[SOURCE RECORDS]:
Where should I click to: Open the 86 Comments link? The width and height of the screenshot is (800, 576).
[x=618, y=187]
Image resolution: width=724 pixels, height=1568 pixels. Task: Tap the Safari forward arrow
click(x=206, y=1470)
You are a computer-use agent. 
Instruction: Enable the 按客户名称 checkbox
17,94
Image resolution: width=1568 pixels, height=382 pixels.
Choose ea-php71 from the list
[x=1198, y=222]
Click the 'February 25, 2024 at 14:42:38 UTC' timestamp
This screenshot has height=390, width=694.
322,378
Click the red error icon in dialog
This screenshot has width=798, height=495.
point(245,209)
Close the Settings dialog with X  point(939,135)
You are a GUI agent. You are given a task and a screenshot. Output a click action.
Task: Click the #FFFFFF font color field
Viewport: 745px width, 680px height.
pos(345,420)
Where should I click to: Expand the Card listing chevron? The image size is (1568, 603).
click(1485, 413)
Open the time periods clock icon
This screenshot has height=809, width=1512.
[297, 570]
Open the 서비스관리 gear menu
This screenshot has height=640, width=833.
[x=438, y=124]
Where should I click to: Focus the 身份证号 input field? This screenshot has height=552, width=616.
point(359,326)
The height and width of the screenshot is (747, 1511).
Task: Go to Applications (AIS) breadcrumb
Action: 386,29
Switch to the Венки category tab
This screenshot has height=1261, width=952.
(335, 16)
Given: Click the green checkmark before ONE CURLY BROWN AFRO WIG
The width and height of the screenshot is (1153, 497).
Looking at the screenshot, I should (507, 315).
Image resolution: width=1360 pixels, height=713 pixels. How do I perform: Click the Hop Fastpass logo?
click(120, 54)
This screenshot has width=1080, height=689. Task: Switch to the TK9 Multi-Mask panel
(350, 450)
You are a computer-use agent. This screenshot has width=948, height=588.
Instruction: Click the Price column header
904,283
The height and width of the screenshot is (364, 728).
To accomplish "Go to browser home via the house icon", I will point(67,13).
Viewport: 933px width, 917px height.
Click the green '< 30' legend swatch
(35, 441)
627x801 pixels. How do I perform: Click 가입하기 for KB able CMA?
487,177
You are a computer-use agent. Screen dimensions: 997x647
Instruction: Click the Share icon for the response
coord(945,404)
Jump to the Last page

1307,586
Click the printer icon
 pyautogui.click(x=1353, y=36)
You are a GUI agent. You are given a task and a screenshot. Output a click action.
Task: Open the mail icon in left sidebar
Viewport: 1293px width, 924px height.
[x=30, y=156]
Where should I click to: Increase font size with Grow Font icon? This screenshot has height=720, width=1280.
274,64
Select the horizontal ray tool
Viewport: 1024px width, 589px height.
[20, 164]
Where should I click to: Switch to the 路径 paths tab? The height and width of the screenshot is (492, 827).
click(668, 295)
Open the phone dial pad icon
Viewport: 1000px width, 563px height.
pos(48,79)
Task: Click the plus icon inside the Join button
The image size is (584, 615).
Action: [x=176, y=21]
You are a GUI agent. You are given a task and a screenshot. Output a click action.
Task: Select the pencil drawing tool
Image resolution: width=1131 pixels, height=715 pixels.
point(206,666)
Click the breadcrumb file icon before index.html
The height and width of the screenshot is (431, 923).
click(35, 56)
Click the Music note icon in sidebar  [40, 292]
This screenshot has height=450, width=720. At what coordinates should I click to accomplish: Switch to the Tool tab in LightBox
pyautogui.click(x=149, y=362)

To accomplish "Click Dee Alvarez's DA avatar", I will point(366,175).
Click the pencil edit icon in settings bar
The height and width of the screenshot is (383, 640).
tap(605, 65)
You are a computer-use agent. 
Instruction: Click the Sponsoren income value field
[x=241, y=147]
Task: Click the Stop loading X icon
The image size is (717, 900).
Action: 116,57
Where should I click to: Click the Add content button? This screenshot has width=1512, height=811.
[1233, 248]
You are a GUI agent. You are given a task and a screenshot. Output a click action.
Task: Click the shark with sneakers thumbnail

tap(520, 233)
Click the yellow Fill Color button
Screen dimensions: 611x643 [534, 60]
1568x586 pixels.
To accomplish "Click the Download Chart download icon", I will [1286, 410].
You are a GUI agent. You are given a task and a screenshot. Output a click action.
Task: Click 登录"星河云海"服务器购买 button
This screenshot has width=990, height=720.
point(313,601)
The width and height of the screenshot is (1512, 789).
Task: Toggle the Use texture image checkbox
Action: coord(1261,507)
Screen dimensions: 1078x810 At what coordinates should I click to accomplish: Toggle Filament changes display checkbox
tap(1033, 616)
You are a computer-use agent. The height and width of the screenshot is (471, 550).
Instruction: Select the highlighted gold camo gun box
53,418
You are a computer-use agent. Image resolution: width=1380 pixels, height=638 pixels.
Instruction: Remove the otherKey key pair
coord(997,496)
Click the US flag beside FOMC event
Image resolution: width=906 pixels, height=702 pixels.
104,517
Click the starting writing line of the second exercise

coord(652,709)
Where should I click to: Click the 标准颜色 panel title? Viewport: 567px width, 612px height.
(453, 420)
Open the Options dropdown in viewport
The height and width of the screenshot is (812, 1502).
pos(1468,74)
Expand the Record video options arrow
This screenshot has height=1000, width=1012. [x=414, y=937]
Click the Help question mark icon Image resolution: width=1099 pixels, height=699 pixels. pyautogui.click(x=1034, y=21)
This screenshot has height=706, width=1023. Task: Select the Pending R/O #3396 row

[TASK DIRECTIONS]: Copy the lines above exactly. Start with the line containing "Task: Click the Stop loading X icon", end with the line containing "You are a computer-use agent. Image", and include both.

[RESPONSE FOR THIS EXERCISE]:
Task: Click the Stop loading X icon
The image size is (717, 900).
Action: 116,57
Where should I click to: Click the Add content button? This screenshot has width=1512, height=811.
[1233, 248]
You are a GUI agent. You are given a task and a screenshot. Output a click action.
Task: Click the shark with sneakers thumbnail

tap(520, 233)
Click the yellow Fill Color button
Screen dimensions: 611x643 [534, 60]
1568x586 pixels.
To accomplish "Click the Download Chart download icon", I will [1286, 410].
You are a GUI agent. You are given a task and a screenshot. Output a click action.
Task: Click 登录"星河云海"服务器购买 button
This screenshot has width=990, height=720.
point(313,601)
The width and height of the screenshot is (1512, 789).
Task: Toggle the Use texture image checkbox
Action: coord(1261,507)
Screen dimensions: 1078x810 At what coordinates should I click to accomplish: Toggle Filament changes display checkbox
tap(1033, 616)
You are a computer-use agent. The height and width of the screenshot is (471, 550).
Instruction: Select the highlighted gold camo gun box
53,418
You are a computer-use agent. Image resolution: width=1380 pixels, height=638 pixels.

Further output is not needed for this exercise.